Au premier rang de ceux-ci, figure évidemment le cadre légal européen et mondial dans lequel s’inscrit le développement de l’IA.
À la veille du Sommet de l’intelligence artificielle qui se tiendra en France les 10 et 11 février 2025, réunissant des chefs d’État et de gouvernements du monde entier, c’est l’occasion de rappeler que nous récusons avec force l’opposition simpliste entre culture et innovation dans laquelle certains voudraient nous enfermer, la caricature d’une culture fossile qui mènerait des combats d’arrière-garde contre une innovation émancipatrice.

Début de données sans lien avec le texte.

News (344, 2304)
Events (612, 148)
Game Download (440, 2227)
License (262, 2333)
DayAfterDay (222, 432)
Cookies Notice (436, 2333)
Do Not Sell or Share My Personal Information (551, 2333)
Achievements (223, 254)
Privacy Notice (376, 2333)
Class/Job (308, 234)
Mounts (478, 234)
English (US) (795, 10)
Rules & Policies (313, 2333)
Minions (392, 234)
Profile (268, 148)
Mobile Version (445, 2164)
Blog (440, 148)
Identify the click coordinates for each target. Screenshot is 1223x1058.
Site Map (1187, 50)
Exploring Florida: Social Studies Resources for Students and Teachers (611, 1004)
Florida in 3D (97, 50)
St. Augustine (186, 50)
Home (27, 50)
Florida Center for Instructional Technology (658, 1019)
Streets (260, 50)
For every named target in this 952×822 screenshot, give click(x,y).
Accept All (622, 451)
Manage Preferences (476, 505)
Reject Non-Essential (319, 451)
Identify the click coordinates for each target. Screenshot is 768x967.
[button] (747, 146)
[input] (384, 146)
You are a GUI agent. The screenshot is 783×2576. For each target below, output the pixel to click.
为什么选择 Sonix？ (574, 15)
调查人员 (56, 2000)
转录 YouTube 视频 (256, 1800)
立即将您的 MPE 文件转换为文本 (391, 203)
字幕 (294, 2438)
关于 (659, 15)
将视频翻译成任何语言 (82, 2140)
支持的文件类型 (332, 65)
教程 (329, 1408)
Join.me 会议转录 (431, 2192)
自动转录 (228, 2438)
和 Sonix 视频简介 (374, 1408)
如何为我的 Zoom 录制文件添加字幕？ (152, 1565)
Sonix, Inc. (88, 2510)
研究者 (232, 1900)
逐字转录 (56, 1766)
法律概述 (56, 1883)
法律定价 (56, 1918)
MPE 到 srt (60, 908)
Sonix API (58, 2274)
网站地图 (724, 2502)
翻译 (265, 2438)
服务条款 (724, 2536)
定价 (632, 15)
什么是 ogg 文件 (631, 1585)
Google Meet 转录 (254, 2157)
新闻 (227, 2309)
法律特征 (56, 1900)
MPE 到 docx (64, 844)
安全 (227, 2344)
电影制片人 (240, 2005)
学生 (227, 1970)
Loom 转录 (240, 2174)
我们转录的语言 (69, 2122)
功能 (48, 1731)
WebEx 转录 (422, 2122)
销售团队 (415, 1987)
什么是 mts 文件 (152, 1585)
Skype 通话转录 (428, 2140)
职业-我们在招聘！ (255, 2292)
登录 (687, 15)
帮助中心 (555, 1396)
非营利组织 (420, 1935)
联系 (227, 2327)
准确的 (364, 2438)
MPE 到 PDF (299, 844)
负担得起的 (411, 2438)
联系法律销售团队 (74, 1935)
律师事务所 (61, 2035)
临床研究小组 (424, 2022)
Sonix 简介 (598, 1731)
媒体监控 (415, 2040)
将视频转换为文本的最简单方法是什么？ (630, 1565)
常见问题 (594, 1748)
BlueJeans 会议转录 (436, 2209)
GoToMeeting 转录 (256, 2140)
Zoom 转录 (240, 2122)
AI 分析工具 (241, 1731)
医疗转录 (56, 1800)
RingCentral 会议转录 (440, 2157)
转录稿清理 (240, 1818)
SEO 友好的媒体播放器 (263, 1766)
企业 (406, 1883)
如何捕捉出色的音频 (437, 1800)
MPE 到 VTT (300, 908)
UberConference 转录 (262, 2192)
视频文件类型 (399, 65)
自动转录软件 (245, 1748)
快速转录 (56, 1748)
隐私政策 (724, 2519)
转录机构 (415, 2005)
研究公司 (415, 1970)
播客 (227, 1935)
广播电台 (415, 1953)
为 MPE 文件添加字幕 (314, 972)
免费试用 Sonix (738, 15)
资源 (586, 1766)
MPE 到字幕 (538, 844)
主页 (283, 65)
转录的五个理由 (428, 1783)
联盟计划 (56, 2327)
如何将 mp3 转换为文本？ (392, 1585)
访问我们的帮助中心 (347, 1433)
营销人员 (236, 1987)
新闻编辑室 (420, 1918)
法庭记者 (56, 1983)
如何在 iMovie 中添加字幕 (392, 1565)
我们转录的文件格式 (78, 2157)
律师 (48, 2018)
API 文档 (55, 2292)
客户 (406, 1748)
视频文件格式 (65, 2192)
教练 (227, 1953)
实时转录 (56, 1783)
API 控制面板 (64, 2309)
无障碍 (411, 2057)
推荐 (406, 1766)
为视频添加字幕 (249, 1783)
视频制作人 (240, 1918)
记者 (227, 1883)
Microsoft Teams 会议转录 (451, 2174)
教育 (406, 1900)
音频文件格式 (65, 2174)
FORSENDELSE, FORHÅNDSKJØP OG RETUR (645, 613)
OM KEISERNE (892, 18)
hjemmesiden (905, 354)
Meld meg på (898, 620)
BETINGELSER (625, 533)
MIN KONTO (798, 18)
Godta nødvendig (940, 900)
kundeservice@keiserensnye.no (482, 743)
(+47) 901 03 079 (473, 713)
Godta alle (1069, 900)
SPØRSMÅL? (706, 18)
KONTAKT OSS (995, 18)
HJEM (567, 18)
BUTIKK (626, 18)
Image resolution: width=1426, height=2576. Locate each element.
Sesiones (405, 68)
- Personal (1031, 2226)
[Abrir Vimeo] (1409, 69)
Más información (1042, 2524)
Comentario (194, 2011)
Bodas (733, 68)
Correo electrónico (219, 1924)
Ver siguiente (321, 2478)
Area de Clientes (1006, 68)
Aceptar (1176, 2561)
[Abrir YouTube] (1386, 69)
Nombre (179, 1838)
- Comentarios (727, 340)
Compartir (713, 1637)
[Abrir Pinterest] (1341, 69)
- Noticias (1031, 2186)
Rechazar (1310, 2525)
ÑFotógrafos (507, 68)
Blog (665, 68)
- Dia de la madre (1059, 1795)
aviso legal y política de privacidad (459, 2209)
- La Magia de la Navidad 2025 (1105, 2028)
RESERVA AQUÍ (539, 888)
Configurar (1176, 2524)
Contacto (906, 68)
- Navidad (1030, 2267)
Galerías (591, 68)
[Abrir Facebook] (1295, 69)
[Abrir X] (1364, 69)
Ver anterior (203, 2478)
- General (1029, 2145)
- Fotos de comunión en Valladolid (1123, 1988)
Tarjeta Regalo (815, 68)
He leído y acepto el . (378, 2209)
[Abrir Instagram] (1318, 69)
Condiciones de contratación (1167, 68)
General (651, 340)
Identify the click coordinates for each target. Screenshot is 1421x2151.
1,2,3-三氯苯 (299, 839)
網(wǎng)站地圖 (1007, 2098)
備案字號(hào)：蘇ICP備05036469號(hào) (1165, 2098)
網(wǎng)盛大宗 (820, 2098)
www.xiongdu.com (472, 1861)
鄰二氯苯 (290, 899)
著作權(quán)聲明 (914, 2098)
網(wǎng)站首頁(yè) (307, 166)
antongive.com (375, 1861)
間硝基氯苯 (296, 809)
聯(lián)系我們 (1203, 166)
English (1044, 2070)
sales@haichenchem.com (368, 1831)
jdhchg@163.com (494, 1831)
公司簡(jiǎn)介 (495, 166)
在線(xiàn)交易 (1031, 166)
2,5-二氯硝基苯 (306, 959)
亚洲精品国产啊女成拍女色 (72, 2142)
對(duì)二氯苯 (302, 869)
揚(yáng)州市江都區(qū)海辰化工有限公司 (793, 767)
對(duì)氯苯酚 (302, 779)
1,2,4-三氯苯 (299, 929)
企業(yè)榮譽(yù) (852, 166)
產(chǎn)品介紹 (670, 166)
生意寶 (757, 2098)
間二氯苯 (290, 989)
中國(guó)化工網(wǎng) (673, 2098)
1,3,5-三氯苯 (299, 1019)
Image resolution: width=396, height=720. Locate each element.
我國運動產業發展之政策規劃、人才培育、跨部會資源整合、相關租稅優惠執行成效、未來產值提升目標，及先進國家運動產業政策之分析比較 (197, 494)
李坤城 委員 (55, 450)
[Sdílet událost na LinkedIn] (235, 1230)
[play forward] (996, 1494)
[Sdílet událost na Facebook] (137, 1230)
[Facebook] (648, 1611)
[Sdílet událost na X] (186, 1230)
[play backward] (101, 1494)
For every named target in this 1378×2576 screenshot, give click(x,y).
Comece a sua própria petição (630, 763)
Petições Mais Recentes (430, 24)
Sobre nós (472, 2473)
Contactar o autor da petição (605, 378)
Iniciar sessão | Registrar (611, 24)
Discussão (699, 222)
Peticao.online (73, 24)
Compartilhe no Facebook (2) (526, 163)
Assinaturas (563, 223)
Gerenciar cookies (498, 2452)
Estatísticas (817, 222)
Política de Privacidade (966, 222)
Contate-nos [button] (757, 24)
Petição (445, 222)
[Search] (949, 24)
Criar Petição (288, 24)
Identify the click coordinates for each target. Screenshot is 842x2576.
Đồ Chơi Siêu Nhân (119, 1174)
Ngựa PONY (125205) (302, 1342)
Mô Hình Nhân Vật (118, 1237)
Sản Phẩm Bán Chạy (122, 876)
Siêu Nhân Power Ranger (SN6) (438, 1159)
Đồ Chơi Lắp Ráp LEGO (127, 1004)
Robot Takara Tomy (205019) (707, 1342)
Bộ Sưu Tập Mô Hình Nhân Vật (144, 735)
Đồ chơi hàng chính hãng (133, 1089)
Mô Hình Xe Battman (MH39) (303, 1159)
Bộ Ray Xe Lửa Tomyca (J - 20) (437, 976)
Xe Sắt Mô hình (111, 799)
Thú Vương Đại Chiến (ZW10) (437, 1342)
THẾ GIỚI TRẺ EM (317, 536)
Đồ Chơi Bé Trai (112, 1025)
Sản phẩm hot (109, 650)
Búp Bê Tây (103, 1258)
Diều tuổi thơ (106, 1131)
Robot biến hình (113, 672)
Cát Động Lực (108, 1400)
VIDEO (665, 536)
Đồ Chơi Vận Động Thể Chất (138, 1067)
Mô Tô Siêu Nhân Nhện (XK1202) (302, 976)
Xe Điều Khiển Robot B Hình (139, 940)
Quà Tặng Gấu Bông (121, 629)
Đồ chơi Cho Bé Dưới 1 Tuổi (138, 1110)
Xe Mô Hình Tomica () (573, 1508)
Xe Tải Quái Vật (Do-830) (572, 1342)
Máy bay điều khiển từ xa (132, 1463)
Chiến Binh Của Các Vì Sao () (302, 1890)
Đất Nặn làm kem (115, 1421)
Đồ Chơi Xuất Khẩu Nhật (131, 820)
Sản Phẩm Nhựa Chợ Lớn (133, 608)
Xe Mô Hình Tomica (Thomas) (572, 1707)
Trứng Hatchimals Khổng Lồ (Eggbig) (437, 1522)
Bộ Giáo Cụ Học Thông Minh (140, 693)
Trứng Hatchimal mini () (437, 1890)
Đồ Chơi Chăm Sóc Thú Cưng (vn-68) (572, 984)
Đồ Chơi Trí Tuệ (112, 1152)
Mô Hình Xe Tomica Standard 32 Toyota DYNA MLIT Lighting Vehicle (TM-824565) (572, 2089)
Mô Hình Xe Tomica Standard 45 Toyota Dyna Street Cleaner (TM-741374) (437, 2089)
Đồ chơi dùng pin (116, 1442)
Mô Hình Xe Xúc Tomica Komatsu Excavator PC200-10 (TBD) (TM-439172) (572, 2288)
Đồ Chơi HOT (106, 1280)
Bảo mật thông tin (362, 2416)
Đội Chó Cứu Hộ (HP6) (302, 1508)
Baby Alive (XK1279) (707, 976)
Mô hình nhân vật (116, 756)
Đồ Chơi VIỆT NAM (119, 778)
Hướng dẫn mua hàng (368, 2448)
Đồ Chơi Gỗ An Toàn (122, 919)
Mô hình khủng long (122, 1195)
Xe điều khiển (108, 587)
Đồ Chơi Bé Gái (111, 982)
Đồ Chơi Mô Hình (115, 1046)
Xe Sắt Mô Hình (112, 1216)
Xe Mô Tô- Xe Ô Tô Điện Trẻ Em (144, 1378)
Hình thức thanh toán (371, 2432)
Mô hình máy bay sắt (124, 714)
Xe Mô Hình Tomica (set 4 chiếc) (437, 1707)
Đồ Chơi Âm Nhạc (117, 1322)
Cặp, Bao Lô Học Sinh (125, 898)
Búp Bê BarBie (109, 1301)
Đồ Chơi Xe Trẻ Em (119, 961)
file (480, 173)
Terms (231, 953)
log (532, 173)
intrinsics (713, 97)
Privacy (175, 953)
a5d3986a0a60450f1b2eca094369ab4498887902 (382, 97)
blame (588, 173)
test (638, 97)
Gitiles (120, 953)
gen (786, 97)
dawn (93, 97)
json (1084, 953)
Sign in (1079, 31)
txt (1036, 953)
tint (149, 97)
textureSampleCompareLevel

Nous sommes résolument favorables, nous l’avons toujours été, à l’émergence d’une IA éthique, dans un cadre garantissant à tous les acteurs une sécurité juridique dans le respect de tous les droits fondamentaux. Quand on prend la distance nécessaire, la chose est loin d’être hors de portée. Rappelons en quelques mots les principes intangibles :
- La reconnaissance comme droit fondamental et le respect du droit d’auteur par les acteurs de l’IA, s’accompagnant d’une recherche diligente de la volonté exprimée par les titulaires des droits ;
- La transparence effective sur les contenus alimentant l’entraînement des modèles d’IA ;
- Des autorisations dûment négociées avec les titulaires des droits qui permettent d’enrichir les bases d’entrainement des IA ; une large palette de solutions éprouvées est la disposition de tout acteur de bonne foi ;
- Une rémunération juste pour l’utilisation des œuvres et des contenus protégés par la propriété intellectuelle ;
- Des sanctions effectives en cas de non-respect de ces principes.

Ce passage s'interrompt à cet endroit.